Een andere manier om je grond bedekt te houden in tijden dat je niets plant, is door er groenbemester op te zaaien. Groenbemesters zijn snelgroeiende gewassen, zoals bijvoorbeeld mosterd, die de grond verduisteren en vochtig houden. Een deel van de groenbemesters kan de bodem ten goede komen door stikstof vast te leggen en deze te beschermen.
Ik zeg niet dat je je aardappelen in hetzelfde bed moet houden als je het afgelopen jaar een ernstig geval van bacterievuur hebt gehad, hoewel het niet veel verschil maakt om ze op 15 meter afstand te verplaatsen.
Een goede manier om bacterievuur bij aardappelen te voorkomen, vooral in natte klimaten, is door je te concentreren op het telen van eerste en tweede vroege aardappelen en ze zo snel mogelijk uit de grond te halen.
Uit de waarnemingen van verschillende tuinders, zoals MIgardener, heeft bacterievuur meer te maken met de tijd van het jaar en minder met de bodempathogenen. Neem bijvoorbeeld tomaten. In mijn eerste jaar waarin ik tomaten kweekte, verloor ik ze begin augustus allemaal door de plaag, hoewel ik een nieuw aangelegde tuin had. Er zijn manieren om dit te voorkomen, zoals het verbeteren van de luchtstroom, de bladeren onherbergzaam maken voor bacterievuur en mulchen. Rotatie helpt niet.
Het gaat erom een ecosysteem in de bodem te creëren, waar organismen een gezond evenwicht bewaren, en door veel organisch materiaal toe te voegen, doen we precies dat.
Een ander ding dat we zouden kunnen doen om minder last te hebben van ongedierte, is ons te concentreren op de kwaliteit van onze zaailingen. Sterke, gezonde, gedrongen zaailingen die goed zijn overgezet, hebben een veel betere overlevingskans dan zaailingen van een week langbenig. De kwaliteit van onze zaden heeft veel te maken met kiemkracht en ongedierteresistentie.

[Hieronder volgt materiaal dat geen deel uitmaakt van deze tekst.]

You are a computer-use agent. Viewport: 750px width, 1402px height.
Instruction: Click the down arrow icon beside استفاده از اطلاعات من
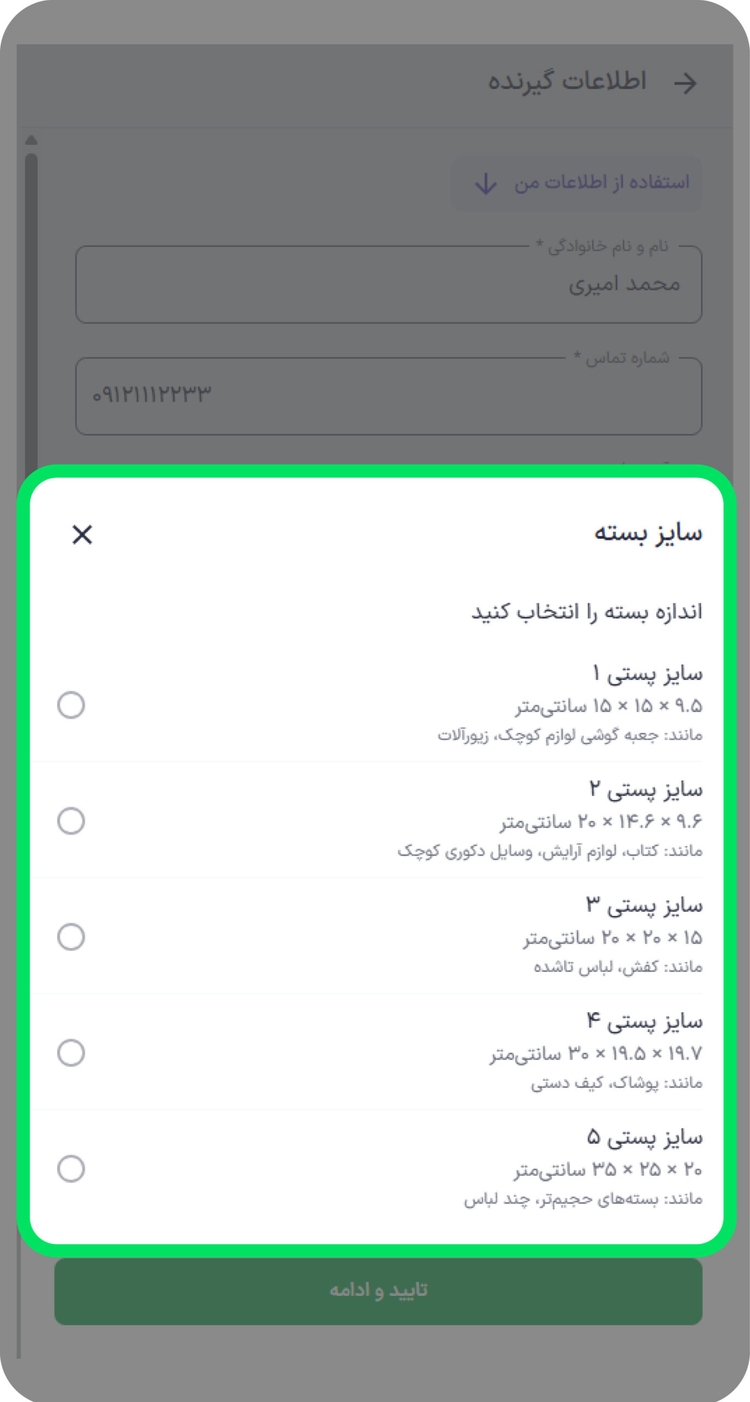click(485, 184)
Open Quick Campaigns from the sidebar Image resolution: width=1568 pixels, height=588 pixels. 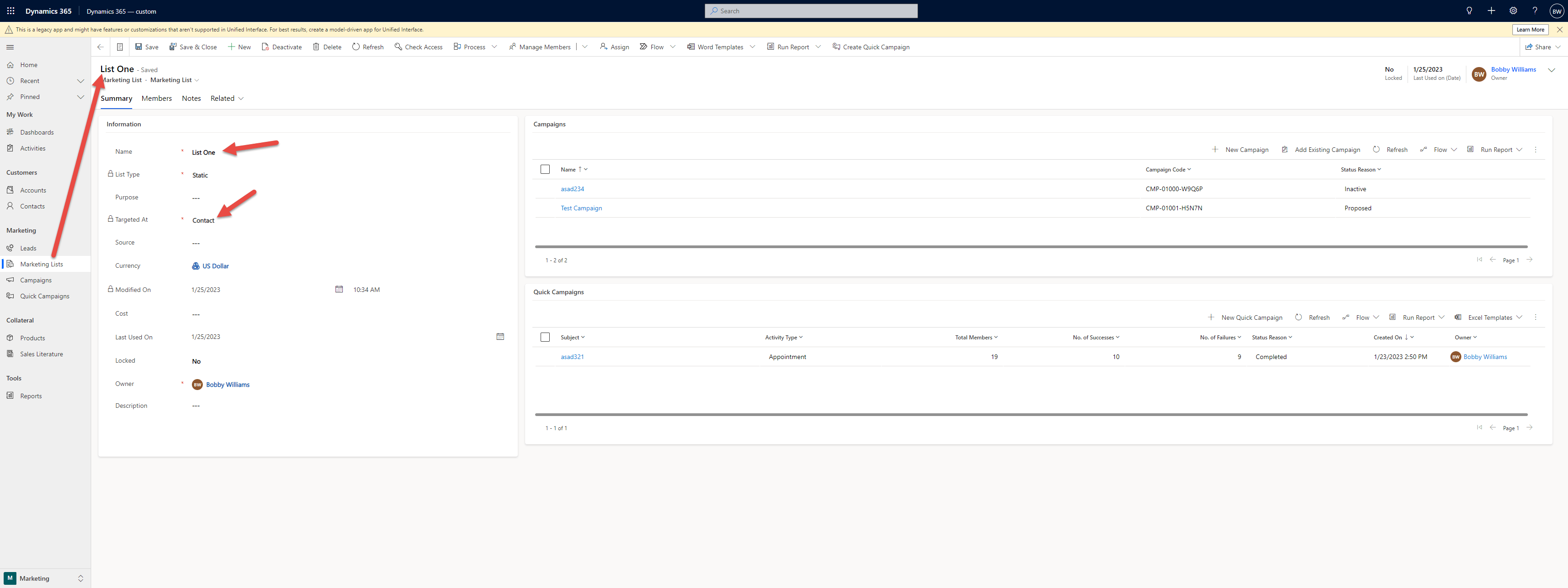44,296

Als bepaalde gewassen bijzonder vatbaar zijn voor schade door plagen, kunt u proberen die planten zo lang mogelijk in containers te laten groeien, zodat ze sterk zijn als u ze uiteindelijk in de grond plant. Of u kunt rijhoezen, fleece en gaas gebruiken om ze tegen insecten te beschermen.
Als kleinschalige biologische tuinders gaan we een andere weg in dan we gewend zijn. Het is niet meer dan normaal dat we ons aanpassen. Als het gaat om biologisch tuinieren, kunnen we het inderdaad efficiënt, minder tijdrovend en productiever maken, terwijl we de gezondheid van onze bodem en onze planten behouden.
Veel tuinders die de no-dig-methode toepassen, zijn tot de conclusie gekomen dat vruchtwisseling op zo'n klein oppervlak niet nodig is. Charles Dowding heeft dit jaar na jaar zelfs bewezen door twee percelen te vergelijken - graven en niet graven - waarin hij keer op keer dezelfde groenten plantte. Zijn gewassen hebben er niet in het minst onder geleden, de no-dig-methode was veel productiever.
Als je echter merkt dat je planten aangetast zijn nadat ze een paar jaar op dezelfde plek hebben gestaan, denk dan eerst aan het weer. Hoe was dat jaar – was het erg regenachtig of erg heet en droog? Klimaat heeft veel meer te maken met het succes van je oogst dan met vruchtwisseling.
Ik hoop dat ik je ervan heb overtuigd om je niet al te veel zorgen te maken over vruchtwisseling en gewoon te genieten van je tuinervaring. Verplaats planten op elke gewenste manier en uw ruimte zal het toelaten.